Les emballages auraient-ils vocation à contenir autre chose qu'un produit ? Toujours plus, si l'on en croit l'intérieur des conditionnements qui remplissent les linéaires. Il suffit de penser aux figurines, magnets et autres jouets que les services marketing ajoutent à un propduit pour inciter les consommateurs à l'acheter. Sans parler des notices et autres livrets associés à un produit principal dans un but informatif ou pour satisfaire à une obligation réglementaire. Que dire sinon des dosettes de sauces et aromates qui accompagnent un plat préparé ? Et d'un flacon doseur combiné à une lessive ?

Déposer au bon endroit

Pour Antonio Fonseca, directeur commercial de Latinpack, importateur de machines de conditionnement, le constat est sans équivoque : « Il y a de plus en plus de choses dans un emballage. Pour vendre une salade en barquette, il est nécessaire d'ajouter une serviette, un couvert et une vinaigrette en sachet ».

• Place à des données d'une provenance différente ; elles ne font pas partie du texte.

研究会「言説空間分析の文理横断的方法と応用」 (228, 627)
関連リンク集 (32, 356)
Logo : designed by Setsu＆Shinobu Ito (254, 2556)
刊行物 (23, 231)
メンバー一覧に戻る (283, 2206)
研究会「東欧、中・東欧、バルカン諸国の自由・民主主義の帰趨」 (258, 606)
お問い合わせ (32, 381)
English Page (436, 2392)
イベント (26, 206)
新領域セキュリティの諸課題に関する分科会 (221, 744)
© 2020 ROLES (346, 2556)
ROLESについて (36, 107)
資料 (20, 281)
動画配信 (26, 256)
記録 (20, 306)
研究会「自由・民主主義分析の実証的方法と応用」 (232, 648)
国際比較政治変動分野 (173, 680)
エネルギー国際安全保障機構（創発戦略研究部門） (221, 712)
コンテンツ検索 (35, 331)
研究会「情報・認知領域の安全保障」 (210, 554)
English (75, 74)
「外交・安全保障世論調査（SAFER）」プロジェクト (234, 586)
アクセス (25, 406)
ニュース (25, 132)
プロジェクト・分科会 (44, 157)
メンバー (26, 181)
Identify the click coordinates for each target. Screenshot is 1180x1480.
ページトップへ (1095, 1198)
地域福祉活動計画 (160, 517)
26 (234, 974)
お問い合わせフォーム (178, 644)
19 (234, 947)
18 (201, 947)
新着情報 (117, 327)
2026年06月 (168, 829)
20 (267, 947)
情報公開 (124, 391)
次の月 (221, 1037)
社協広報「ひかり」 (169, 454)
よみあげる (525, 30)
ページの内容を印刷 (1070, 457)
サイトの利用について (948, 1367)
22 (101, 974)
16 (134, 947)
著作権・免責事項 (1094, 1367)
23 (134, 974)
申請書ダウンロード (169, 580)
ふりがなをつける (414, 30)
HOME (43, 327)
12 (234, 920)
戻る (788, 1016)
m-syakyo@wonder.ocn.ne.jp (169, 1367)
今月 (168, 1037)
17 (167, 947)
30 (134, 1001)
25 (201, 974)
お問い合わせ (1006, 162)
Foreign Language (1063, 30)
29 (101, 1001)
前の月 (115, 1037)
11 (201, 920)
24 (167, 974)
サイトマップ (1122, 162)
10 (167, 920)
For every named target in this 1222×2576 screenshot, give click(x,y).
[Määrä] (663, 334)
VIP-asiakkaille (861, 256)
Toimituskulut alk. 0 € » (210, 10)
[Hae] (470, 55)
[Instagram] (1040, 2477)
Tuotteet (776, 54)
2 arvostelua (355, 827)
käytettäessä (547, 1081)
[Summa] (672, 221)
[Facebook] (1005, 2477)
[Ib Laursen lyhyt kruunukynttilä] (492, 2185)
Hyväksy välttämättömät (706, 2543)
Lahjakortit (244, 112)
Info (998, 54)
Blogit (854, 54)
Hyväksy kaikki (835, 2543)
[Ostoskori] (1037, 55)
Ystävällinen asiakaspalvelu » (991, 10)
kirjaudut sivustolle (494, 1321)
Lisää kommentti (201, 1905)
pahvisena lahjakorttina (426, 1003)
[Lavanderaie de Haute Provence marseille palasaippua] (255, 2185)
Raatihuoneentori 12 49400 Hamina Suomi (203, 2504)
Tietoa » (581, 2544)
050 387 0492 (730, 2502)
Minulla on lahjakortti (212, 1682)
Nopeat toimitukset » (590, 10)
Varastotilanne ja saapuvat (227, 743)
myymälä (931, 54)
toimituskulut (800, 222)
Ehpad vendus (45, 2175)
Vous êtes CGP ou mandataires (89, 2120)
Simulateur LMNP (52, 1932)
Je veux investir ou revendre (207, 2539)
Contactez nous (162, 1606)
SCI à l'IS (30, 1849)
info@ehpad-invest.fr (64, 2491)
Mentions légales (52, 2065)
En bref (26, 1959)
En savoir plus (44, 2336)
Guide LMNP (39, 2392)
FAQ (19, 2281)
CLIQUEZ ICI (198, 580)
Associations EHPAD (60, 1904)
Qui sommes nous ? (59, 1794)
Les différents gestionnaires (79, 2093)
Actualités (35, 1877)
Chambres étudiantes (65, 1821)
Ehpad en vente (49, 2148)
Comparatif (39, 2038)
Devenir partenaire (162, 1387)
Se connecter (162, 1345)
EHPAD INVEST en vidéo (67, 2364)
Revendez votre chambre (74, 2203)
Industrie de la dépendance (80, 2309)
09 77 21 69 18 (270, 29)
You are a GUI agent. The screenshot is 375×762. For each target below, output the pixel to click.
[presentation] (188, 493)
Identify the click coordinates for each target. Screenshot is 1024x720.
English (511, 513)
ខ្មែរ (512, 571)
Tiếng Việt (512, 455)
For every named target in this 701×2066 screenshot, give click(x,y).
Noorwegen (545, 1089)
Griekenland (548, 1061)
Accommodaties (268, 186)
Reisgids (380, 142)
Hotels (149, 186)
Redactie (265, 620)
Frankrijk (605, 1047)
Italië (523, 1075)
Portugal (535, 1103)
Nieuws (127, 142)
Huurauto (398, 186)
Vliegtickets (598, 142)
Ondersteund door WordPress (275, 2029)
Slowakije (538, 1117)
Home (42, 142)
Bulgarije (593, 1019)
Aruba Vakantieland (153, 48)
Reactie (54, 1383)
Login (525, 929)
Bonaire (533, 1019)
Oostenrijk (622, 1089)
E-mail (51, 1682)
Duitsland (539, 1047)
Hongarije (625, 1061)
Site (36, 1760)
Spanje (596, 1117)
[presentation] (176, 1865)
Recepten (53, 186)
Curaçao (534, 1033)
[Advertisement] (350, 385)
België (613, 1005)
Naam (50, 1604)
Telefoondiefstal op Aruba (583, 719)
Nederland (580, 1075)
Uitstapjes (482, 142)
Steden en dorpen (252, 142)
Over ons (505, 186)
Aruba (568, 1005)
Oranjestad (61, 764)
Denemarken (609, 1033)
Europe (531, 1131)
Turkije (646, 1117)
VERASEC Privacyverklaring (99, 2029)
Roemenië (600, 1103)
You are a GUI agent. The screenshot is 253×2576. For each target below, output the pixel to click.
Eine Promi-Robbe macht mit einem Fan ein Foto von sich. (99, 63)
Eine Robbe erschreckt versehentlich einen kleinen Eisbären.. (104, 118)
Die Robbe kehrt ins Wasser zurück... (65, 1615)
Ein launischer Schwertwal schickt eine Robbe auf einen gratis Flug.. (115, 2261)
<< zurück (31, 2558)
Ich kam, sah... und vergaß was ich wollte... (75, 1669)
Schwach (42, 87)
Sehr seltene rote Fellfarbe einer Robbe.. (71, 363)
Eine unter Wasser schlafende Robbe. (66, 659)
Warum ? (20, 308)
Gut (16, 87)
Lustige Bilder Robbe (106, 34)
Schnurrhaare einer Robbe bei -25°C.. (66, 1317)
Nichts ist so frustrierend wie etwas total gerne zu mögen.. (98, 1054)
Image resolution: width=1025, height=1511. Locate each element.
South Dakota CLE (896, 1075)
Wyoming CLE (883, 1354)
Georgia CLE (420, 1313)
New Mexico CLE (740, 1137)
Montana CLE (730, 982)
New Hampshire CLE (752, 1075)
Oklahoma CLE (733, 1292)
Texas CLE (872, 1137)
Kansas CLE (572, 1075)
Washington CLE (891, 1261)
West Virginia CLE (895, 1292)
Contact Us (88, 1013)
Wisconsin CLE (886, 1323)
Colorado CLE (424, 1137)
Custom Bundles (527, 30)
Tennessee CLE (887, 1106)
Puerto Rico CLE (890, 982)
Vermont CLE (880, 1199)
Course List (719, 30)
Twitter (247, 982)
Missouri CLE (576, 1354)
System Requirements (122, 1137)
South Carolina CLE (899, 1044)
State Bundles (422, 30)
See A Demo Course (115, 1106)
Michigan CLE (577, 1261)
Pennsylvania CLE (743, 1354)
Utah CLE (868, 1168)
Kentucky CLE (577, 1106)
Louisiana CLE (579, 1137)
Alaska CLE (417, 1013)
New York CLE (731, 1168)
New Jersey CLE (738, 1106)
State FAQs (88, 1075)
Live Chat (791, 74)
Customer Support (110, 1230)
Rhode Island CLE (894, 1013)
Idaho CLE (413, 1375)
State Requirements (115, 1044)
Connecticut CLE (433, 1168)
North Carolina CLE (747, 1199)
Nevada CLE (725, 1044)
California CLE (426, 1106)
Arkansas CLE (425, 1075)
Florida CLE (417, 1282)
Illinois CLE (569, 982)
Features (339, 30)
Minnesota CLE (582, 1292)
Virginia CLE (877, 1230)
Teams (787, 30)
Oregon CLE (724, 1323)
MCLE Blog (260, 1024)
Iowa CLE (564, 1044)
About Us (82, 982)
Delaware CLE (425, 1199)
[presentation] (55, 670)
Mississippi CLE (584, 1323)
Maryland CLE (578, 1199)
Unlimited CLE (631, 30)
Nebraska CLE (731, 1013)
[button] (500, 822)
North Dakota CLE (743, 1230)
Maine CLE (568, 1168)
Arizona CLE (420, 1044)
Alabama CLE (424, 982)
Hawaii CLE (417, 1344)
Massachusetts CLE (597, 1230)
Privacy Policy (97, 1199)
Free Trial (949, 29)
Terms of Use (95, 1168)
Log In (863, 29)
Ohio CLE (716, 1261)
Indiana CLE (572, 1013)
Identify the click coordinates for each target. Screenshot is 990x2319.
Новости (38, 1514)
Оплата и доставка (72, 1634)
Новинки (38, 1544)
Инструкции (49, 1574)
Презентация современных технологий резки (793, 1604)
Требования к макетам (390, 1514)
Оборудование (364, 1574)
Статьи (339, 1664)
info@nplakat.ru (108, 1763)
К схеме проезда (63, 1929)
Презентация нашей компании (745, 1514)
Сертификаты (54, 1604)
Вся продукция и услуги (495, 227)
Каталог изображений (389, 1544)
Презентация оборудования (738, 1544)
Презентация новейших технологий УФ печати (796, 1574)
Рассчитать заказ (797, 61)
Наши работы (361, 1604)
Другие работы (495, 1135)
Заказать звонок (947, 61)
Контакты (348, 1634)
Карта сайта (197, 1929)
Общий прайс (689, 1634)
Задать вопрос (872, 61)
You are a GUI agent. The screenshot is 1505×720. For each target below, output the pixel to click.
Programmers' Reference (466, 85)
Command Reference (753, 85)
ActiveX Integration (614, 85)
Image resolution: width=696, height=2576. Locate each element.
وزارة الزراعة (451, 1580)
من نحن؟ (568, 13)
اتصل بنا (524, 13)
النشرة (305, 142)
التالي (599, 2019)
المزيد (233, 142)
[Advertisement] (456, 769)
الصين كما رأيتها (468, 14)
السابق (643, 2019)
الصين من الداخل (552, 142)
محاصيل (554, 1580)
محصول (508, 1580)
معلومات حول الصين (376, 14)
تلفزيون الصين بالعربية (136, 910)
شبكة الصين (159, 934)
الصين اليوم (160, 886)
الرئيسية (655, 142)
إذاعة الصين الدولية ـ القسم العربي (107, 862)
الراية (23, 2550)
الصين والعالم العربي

La manière d'insérer, mais aussi de positionner ces objets dans les emballages, constitue l'envers du décor technique de cette tendance du marché. Pour automatiser ces opérations, les équipementiers ont développé plusieurs types de machines dont le fonctionnement dépend en grande partie de la forme, du poids et des dimensions de la prime à manipuler. Les margeurs à friction sont, par exemple, employés dans le maniement d'objets fins et résistants comme une cartonnette, une notice ou un livret. On s'en sert aussi pour apposer une collerette sur une bouteille. La dépose d'une notice plus épaisse ou d'un objet plus fragile, qui serait, par exemple, susceptible d'être rayé par la courroie du margeur, conduira en revanche à l'emploi d'un dépileur rotatif. Equipé de ventouses de préhension, le rotor arrive à saisir l'objet avec délicatesse et rapidité. « Cet équipement offre également plus de précision pour déposer la prime à l'endroit voulu », confie Jean-Pierre Donnay, directeur de fabrication chez Apex Automate, une filiale de MS Emballages spécialisée sur cette niche de marché. L'insertion d'un produit sous sachet, tel un condiment pour pizza ou une figurine, s'effectue avec des machines alimentées par des rubans de sachets présoudés. Chaque sachet est découpé du chapelet puis lancé à la volée à l'intérieur du conditionnement principal.

En dehors de ces schémas, le sur-mesure s'impose. Le maniement d'un objet à la forme complexe obligera, par exemple, à modifier l'outillage en conséquence. La recherche d'une plus grande autonomie, de rallonger le magasin de l'appareil. Sans oublier qu'il est parfois impossible, ou simplement non rentable, de mécaniser ces opérations. C'est le cas pour les lots promotionnels, très courants au rayon boissons, qui associent une bouteille d'alcool à un cadeau comme un verre, un tire-bouchon ou un bec verseur. Fragiles et difficiles à manier, ces différents éléments sont regroupés à la main puis entourés d'un manchon rétractable.

Le sleeve, avantageux pour les grandes séries

Remarquons d'ailleurs que cette technique de conditionnement s'est révélée très avantageuse dans la réalisation de présentations promotionnelles en grande série. « En incorporant la prime au sleeve, nous pouvons traiter entre 25 000 et 30 000 produits par heure », explique Eric Fresnel, directeur général de Sleever International qui travaille régulièrement en sous-traitance pour le compte des industriels du secteur des boissons comme Coca-Cola.

En l'occurrence, force est de constater que les prestations des machines varient énormément en fonction des utilisateurs auxquels elles s'adressent. Si les vitesses d'exécution demeurent la préoccupation numéro un des industriels, il n'en va pas de même pour les conditionneurs à façon. Confrontés à des campagnes de production ponctuelles, caractérisées par des séries courtes et diversifiées, ces opérateurs sont particulièrement attentifs à la souplesse de l'équipement. « Nous passons si rapidement d'un produit à un autre qu'il nous est impossible d'investir à chaque fois dans des machines spécifiques si nous voulons rester compétitifs sur le marché », rappelle Stéphane Bouthémy, directeur régional de Premium Packaging. Facilité à changer d'outillage, rapidité d'intégration, mais aussi compacité deviennent alors des critères d'achat prioritaires pour ces professionnels.